Toxicological studies provided in the OPCW’s final report also revealed “inconsistencies, incoherence and possible scientific irregularities”. While consultations with toxicologists are reported to have taken place in September and October 2018, no mention is made of what those same experts opined or concluded. Furthermore, the final toxicological assessment of the authors states clearly “it’s not possible to precisely link the cause of the signs and symptoms to a specific chemical”, but the report nonetheless concludes there were reasonable grounds to believe chlorine gas was the chemical used as a weapon.

​Even more worryingly, the panel viewed documented evidence showing other toxicologists had been consulted in June 2018 prior to the release of the OPCW interim report – these experts stated on record the signs and symptoms observed in videos and witness accounts from the incident were not consistent with exposure to molecular chlorine or any reactivechlorine-containing chemical.

“Why no mention of this critical assessment, which contradicts that implied in the final report, was made is unclear and of concern,” the panel caution.

Highlighting the partiality of the OPCW’s findings yet further, the panel found clearly conflicting witness statements had been gathered by OPCW investigators, describing “distinct and opposing” narratives of the incident - but only testimony supportive of claimed chemical weapon use contributed to the report’s conclusions.

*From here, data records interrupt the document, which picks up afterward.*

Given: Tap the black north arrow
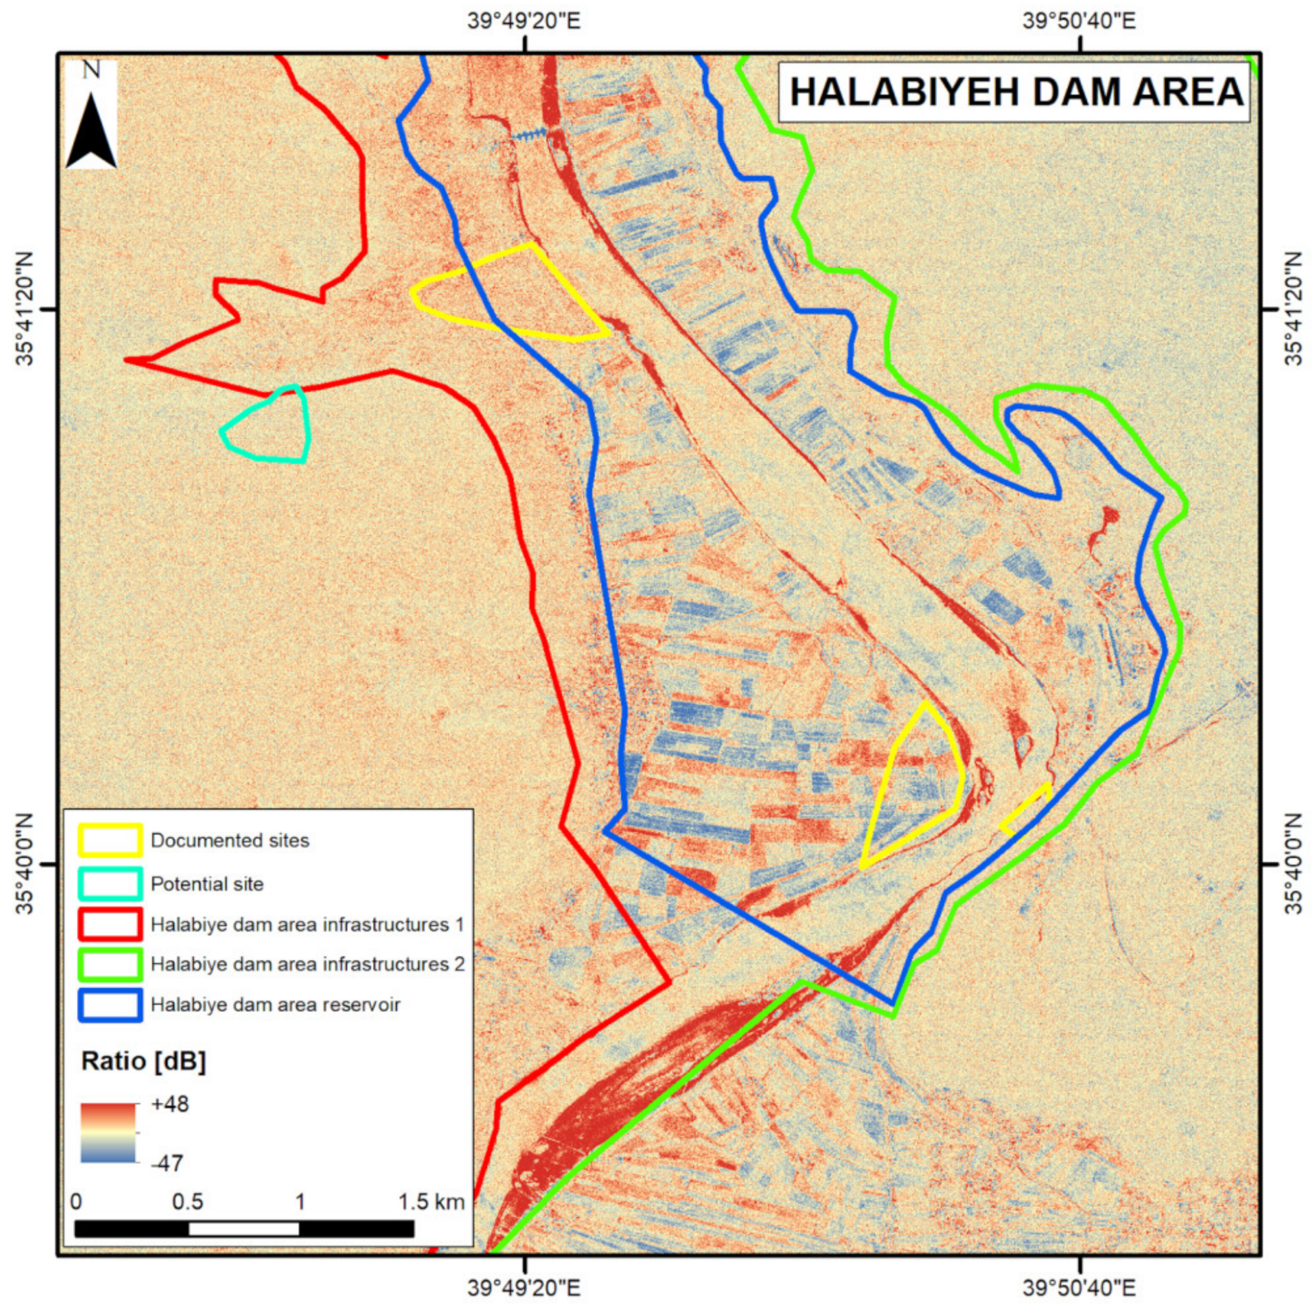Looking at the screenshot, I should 91,133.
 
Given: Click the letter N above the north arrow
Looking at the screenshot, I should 91,70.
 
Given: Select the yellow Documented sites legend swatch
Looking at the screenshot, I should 111,840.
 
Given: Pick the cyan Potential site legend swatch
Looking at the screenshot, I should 111,884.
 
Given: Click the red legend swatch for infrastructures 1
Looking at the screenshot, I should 111,924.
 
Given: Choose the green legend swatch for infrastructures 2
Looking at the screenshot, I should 111,964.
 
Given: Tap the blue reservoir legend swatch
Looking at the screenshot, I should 111,1005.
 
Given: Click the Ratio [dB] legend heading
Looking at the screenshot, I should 143,1061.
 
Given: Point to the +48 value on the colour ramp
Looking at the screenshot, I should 170,1103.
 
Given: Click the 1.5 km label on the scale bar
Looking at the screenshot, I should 431,1201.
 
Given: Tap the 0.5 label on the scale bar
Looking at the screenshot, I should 188,1201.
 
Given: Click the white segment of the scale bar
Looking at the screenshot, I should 243,1228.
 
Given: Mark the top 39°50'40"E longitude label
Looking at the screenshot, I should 1079,21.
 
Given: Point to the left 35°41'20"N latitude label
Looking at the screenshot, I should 24,309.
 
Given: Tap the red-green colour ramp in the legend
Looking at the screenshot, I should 109,1132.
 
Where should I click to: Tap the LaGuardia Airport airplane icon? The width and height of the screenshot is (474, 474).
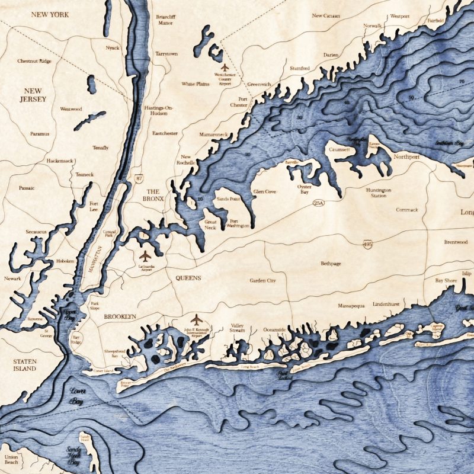[x=145, y=256]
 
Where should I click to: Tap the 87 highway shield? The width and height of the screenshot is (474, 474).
[x=139, y=178]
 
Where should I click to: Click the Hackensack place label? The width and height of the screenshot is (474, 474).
[x=60, y=161]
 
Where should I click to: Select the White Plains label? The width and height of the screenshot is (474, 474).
[x=196, y=84]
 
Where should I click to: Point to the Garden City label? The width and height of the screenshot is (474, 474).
[x=262, y=280]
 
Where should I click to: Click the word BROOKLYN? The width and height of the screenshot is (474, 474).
[x=120, y=317]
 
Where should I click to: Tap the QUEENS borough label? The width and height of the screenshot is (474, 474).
[x=188, y=277]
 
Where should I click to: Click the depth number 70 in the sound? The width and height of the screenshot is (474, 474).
[x=461, y=81]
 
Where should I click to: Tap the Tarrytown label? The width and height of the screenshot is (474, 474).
[x=166, y=54]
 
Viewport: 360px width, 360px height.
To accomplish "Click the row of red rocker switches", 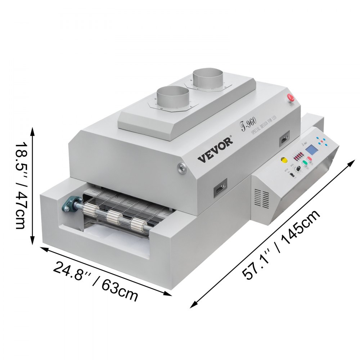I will [298, 156].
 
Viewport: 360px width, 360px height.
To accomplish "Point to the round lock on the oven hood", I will [181, 167].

There was also a significant imbalance between numbers of persons interviewed by the respective FFM teams in Damascus and “Country X” (which WGSPM believe to be Turkey) – with twice as many interviewed in the latter.

Chillingly, the panel also concluded many inspectors in the Douma investigation weren’t involved or consulted in the post-deployment phase or had any contribution to, or knowledge of the content of the final report until it was made public – obstruction the panel feels amounts to a concerted attempt by the organisation to “obfuscate and prevent inspectors from raising legitimate concerns about possible malpractices surrounding the Douma investigation”.

No Integrity?

WikiLeaks editor Kristinn Hrafnsson, who sat on the panel, says the evidence provided by the whistleblower “casts doubt on the integrity of the OPCW” and as a result believes it to be “of utmost interest for the public to see everything collected by the Fact Finding Mission on Douma and all scientific reports written in relation to the investigation” - OPCW staff can leak any relevant documents securely to WikiLeaks via its website.

The panel is also calling upon all inspectors who took part in the Douma investigation to come forward and report their differing observations in an appropriate forum of States Parties to the Chemical Weapons Convention.

​Dr Jose Bustani, first OPCW Director-General, was also a member of the panel. He contends the whistleblower’s testimony amounts to “convincing evidence of irregular behaviour” in the OPCW investigation of the alleged Douma chemical attack.

“I could make no sense of what I was reading in the international press. Even official reports of investigations seemed incoherent at best. The picture is certainly clearer now, although very disturbing. I’ve always expected the OPCW to be a true paradigm of multilateralism. My hope is the concerns expressed publicly by the panel, in its joint consensus statement, will catalyse a process by which the Organisation can be resurrected to become the independent and non-discriminatory body it used to be,” he added.